Answer these questions from the passage below on macaque imports into Canada.
1. According to Statistics Canada data, by what percentage did imports of monkeys from Cambodia into Canada increase in 2023 from the year before?
2. How many long-tailed macaques did Charles River Laboratories import into Canada between January 2023 and August of this year?
3. In what city did the plane with the flight number shown on the permit arrive, and on what day?

Start of Provided passage

The company announced in 2023 that it was halting macaque imports into the U.S., after it was subpoenaed in a case that involved the indictment of two senior Cambodian officials over what authorities described as “multiple felonies for their role in bringing wild long-tailed macaques into the United States.”

No charges have been brought against Charles River Laboratories, or any of its officials, and the company has said it will fully co-operate with the U.S. investigation.

At around the same time, imports of monkeys from Cambodia into Canada dramatically surged, with Statistics Canada data showing a 500 per cent increase in 2023 from the year before.

Environment and Climate Change Canada, the federal department responsible for monitoring commercial trade in wildlife, confirmed to the Canadian Press that Charles River Laboratories has imported 6,769 long-tailed macaques into the country between January 2023 and August of this year. The monetary value of these imported macaques is around $120 million dollars, according to Statistics Canada.

The department previously said that officials rigorously and closely inspect imports of foreign animals, including those brought in by Charles River Laboratories, and that all macaque imports so far this year have complied with federal and international wildlife regulations.

The government and the company have both said that no Canadian laws have been broken.

Last month, the Canadian Transportation Authority issued a permit for another shipment on a cargo plane chartered by Charles River Laboratories. A flight tracker shows that a plane with the same flight number as what is shown on the permit departed Phnom Penh, Cambodia last Thursday, and arrived in Montreal on Friday.

Jesse Greener, a professor of chemistry at Laval University who signed the researchers’ letter to the government, said medical technology has developed to a point that makes it unjustifiable for the pharmaceutical industry to continue using live primates for testing.

“The government should take a leadership role and help researchers and surely the private sector to pivot from using these unethical, and I would say old and outdated and unreliable animal models, and embrace these much more efficient and ethical approaches that are … exploding right now,” said Greener, who has done research on methods to replace animals in such experiments.

“It is grotesque,” he said of the animal use. “It is time that we change the page on this chapter of terrible research and commercial activities.”

End of Provided passage
Start of Data under study

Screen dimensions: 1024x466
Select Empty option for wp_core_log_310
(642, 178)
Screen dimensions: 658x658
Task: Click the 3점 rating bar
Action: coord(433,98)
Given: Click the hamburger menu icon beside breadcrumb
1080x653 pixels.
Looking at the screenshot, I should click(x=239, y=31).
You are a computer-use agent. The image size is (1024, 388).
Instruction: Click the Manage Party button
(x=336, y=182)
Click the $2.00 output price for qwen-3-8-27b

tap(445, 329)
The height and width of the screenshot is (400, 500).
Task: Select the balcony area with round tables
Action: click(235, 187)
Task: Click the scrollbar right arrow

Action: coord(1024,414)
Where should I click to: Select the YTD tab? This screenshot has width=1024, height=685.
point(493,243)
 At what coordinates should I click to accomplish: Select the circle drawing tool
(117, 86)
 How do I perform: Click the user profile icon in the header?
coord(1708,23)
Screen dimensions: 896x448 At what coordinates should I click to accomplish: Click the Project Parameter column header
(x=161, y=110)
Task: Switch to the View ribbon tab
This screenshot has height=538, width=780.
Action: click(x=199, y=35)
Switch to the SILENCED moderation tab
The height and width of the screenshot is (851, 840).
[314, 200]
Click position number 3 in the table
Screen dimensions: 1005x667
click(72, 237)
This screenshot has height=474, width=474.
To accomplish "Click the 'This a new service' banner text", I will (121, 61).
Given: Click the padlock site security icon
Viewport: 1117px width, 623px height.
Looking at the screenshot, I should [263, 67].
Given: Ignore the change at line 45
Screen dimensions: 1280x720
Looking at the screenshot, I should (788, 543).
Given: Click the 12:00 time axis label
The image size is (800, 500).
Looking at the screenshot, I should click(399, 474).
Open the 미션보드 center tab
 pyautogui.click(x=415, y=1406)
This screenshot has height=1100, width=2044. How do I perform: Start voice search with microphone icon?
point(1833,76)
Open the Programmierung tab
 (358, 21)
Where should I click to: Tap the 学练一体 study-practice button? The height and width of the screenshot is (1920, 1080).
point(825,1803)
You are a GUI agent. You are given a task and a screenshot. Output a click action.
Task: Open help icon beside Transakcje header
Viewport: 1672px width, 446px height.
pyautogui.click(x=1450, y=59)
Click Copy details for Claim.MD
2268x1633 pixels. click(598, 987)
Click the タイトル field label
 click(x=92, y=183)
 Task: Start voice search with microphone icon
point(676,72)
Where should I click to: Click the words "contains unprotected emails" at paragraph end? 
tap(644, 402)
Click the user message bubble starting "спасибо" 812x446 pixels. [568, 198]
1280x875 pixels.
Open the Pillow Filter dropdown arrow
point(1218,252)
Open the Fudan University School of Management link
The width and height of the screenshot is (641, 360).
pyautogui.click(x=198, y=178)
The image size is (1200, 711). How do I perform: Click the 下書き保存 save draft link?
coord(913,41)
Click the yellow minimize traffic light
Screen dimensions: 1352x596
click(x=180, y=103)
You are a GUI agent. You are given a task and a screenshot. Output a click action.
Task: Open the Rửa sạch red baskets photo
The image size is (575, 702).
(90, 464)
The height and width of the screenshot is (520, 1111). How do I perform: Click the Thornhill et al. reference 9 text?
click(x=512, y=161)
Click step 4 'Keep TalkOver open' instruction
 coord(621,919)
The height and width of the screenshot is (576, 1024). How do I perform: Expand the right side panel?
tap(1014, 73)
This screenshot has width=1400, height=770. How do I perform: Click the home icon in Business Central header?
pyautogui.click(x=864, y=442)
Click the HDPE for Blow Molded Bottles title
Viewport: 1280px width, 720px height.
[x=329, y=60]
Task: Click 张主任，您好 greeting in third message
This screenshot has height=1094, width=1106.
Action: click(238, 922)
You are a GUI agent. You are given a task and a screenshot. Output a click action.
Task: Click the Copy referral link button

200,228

End of Data under study

* [Task result]
1. 500 per cent
2. 6,769
3. Montreal, on Friday